A sophisticated Android spyware campaign, known as ClayRat, has been actively targeting users in Russia by exploiting fake apps and deceptive websites. The threat actors are impersonating widely-used apps such as WhatsApp, TikTok, Google Photos, and YouTube to trick victims into installing malware.
According to Zimperium researcher Vishnu Pratapagiri, once installed, ClayRat can collect SMS messages, call logs, notifications, and device information. It can also secretly take photos using the front camera and even make calls or send messages directly from the infected device.
Propagation and Aggressive Distribution
The spyware aggressively spreads itself by sending malicious links to every contact in the victim’s phone book. Researchers have identified over 600 malware samples and 50 droppers in the past 90 days, with each version increasingly obfuscated to bypass detection and evade security defenses. The name “ClayRat” refers to its command-and-control (C2) panel, which enables remote management of compromised devices.
Deceptive Websites and APK Droppers
The attack begins by redirecting users to fake websites or Telegram channels controlled by attackers. These platforms trick users into downloading APK files by displaying inflated download numbers and fake testimonials. Some sites, such as those claiming to provide “YouTube Plus” premium features, host APKs that bypass Android’s security restrictions on sideloading apps for devices running Android 13 and above.
Certain ClayRat variants function as droppers, where the visible app is a lightweight installer simulating a Play Store update. The actual malware payload remains encrypted inside the app’s assets. This session-based installation reduces perceived risk and increases the chances of successful spyware installation.
Capabilities and Threat Scope
After installation, ClayRat communicates via standard HTTP with its C2 server and requests to become the default SMS app. This allows it to secretly access messages, call logs, notifications, and further propagate malware. Additional capabilities include:
- Taking photos using the device camera
- Collecting detailed device information
- Sending the list of installed apps to the attacker’s server
- Making phone calls and sending SMS messages from the infected device
ClayRat is particularly dangerous due to its dual role: surveillance and automated distribution, turning infected devices into nodes that spread the malware without manual intervention.
Related Findings in African Smartphones
Recent research by the University of Luxembourg and Université Cheikh Anta Diop found that pre-installed apps on budget Android devices in Africa often have elevated privileges.
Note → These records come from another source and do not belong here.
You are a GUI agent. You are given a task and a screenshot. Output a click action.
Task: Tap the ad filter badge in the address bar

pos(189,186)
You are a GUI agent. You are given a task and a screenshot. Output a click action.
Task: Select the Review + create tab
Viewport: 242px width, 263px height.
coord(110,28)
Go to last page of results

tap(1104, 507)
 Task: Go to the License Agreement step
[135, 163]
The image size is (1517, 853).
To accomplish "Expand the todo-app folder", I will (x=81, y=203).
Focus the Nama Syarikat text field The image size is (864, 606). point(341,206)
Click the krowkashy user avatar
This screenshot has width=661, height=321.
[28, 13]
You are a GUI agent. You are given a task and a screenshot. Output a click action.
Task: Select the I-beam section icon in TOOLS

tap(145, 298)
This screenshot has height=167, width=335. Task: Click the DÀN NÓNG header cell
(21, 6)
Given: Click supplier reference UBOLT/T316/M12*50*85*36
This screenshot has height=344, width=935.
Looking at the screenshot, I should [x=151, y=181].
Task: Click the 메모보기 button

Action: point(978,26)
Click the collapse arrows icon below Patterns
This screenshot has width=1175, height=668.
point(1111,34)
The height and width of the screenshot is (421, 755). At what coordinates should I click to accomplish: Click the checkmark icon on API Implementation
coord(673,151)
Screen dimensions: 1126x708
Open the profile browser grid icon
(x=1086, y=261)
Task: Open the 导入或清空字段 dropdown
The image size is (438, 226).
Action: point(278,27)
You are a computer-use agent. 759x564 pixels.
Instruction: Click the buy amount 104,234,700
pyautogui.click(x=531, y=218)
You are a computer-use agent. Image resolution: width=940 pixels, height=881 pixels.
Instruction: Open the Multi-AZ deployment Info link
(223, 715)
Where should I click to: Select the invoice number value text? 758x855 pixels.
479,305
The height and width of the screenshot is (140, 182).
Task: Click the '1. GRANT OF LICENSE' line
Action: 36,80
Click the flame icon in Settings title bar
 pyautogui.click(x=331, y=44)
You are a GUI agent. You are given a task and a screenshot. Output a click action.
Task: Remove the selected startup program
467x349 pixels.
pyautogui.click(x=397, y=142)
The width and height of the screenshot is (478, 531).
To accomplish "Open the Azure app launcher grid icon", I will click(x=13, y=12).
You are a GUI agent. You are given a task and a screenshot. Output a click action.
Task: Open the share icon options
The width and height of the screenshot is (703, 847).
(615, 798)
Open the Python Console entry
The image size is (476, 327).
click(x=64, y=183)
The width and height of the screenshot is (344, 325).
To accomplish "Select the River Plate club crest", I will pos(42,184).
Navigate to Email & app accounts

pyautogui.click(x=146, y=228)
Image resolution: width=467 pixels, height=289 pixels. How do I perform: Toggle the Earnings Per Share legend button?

Among 1,544 APKs examined from seven smartphones:
- 145 apps (9%) leaked sensitive data
- 249 apps (16%) exposed critical components without protection
- 226 apps executed privileged or dangerous commands
- 79 apps interacted with SMS messages (read, send, or delete)
- 33 apps silently installed additional apps
These findings highlight the broader risks of spyware and insecure pre-installed apps across Android ecosystems.